◆ Task requirements
Give each record below again, without a single difference.

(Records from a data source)
════════════════
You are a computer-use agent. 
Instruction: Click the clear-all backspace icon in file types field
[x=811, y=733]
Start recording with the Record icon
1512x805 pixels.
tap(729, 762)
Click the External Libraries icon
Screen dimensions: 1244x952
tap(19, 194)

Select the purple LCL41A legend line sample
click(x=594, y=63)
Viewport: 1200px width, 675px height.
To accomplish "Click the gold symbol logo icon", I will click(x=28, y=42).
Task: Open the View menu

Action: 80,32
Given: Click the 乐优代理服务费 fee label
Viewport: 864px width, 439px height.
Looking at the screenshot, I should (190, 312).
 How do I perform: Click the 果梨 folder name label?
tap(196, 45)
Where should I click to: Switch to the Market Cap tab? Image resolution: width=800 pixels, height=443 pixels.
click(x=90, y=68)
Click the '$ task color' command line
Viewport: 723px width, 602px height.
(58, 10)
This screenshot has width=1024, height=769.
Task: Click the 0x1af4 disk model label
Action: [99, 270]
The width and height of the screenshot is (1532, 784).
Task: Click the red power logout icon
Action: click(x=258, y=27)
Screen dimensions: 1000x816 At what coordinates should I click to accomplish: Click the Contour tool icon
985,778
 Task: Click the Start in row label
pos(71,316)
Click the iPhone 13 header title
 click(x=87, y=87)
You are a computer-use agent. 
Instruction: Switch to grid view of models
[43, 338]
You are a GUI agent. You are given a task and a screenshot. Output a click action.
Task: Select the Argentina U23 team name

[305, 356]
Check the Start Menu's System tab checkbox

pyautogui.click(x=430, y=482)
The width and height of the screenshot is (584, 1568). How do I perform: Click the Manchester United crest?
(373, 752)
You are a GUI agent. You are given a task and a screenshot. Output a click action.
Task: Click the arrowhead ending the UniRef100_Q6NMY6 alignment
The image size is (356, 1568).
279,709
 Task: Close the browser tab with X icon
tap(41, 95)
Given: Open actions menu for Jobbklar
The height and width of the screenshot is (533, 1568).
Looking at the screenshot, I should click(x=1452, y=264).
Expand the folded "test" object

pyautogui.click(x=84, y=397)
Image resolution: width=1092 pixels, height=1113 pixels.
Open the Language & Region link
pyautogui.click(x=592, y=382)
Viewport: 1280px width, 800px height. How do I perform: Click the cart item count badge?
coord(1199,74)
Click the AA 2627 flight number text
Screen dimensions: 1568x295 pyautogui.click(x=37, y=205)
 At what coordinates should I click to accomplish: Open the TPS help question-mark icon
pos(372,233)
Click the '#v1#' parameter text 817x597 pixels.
════════════════
◆ Response to the task
You are a computer-use agent. 
Instruction: Click the clear-all backspace icon in file types field
[x=811, y=733]
Start recording with the Record icon
1512x805 pixels.
tap(729, 762)
Click the External Libraries icon
Screen dimensions: 1244x952
tap(19, 194)

Select the purple LCL41A legend line sample
click(x=594, y=63)
Viewport: 1200px width, 675px height.
To accomplish "Click the gold symbol logo icon", I will click(x=28, y=42).
Task: Open the View menu

Action: 80,32
Given: Click the 乐优代理服务费 fee label
Viewport: 864px width, 439px height.
Looking at the screenshot, I should (190, 312).
 How do I perform: Click the 果梨 folder name label?
tap(196, 45)
Where should I click to: Switch to the Market Cap tab? Image resolution: width=800 pixels, height=443 pixels.
click(x=90, y=68)
Click the '$ task color' command line
Viewport: 723px width, 602px height.
(58, 10)
This screenshot has width=1024, height=769.
Task: Click the 0x1af4 disk model label
Action: [99, 270]
The width and height of the screenshot is (1532, 784).
Task: Click the red power logout icon
Action: click(x=258, y=27)
Screen dimensions: 1000x816 At what coordinates should I click to accomplish: Click the Contour tool icon
985,778
 Task: Click the Start in row label
pos(71,316)
Click the iPhone 13 header title
 click(x=87, y=87)
You are a computer-use agent. 
Instruction: Switch to grid view of models
[43, 338]
You are a GUI agent. You are given a task and a screenshot. Output a click action.
Task: Select the Argentina U23 team name

[305, 356]
Check the Start Menu's System tab checkbox

pyautogui.click(x=430, y=482)
The width and height of the screenshot is (584, 1568). How do I perform: Click the Manchester United crest?
(373, 752)
You are a GUI agent. You are given a task and a screenshot. Output a click action.
Task: Click the arrowhead ending the UniRef100_Q6NMY6 alignment
The image size is (356, 1568).
279,709
 Task: Close the browser tab with X icon
tap(41, 95)
Given: Open actions menu for Jobbklar
The height and width of the screenshot is (533, 1568).
Looking at the screenshot, I should click(x=1452, y=264).
Expand the folded "test" object

pyautogui.click(x=84, y=397)
Image resolution: width=1092 pixels, height=1113 pixels.
Open the Language & Region link
pyautogui.click(x=592, y=382)
Viewport: 1280px width, 800px height. How do I perform: Click the cart item count badge?
coord(1199,74)
Click the AA 2627 flight number text
Screen dimensions: 1568x295 pyautogui.click(x=37, y=205)
 At what coordinates should I click to accomplish: Open the TPS help question-mark icon
pos(372,233)
Click the '#v1#' parameter text 817x597 pixels.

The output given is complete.